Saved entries
#####

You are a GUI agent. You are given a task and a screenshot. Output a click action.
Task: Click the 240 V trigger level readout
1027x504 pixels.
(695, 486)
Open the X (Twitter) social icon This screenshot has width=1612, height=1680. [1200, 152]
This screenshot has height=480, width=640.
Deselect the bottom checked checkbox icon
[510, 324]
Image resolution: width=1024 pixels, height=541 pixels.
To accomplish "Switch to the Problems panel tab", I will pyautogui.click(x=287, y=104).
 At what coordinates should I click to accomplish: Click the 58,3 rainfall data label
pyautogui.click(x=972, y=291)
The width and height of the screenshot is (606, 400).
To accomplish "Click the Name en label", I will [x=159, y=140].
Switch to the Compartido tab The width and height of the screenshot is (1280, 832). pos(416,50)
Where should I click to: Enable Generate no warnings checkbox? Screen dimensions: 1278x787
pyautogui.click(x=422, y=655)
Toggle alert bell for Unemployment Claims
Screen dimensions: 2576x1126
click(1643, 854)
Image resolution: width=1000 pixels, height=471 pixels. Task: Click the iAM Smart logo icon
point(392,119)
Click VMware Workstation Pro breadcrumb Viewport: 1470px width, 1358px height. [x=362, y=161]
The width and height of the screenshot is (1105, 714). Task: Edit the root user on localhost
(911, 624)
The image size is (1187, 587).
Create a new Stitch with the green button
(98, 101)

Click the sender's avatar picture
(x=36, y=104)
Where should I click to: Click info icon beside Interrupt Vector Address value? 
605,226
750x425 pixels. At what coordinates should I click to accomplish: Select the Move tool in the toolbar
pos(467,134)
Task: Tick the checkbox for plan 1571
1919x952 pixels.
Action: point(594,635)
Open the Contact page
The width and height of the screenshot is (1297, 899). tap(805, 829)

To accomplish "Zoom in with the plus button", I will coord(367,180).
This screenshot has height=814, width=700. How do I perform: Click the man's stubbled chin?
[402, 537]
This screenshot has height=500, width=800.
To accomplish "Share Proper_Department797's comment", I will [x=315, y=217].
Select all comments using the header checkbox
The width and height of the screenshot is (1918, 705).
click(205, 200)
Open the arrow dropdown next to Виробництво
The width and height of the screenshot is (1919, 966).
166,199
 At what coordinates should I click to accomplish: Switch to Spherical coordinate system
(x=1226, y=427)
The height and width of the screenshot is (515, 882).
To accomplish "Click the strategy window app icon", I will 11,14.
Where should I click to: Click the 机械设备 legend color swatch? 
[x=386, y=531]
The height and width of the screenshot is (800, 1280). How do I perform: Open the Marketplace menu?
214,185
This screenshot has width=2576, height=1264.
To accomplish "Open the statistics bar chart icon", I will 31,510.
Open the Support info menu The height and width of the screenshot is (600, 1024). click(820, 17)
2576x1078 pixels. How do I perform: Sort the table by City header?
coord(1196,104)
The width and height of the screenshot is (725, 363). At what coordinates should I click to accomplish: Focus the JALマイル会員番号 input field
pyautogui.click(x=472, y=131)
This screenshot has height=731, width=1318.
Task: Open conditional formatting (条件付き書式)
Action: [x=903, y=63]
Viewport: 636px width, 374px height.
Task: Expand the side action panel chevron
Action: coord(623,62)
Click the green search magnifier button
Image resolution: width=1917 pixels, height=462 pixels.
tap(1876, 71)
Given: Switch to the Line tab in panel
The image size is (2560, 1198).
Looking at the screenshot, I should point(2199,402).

#####

*TASK TO COMPLETE:* Check each line in the records above for the word "will". Return those that have it.

*SOLUTION FOR THIS TASK:*
To accomplish "Switch to the Problems panel tab", I will pyautogui.click(x=287, y=104).
To accomplish "Click the Name en label", I will [x=159, y=140].
To accomplish "Zoom in with the plus button", I will coord(367,180).
To accomplish "Share Proper_Department797's comment", I will [x=315, y=217].
To accomplish "Click the strategy window app icon", I will 11,14.
To accomplish "Open the statistics bar chart icon", I will 31,510.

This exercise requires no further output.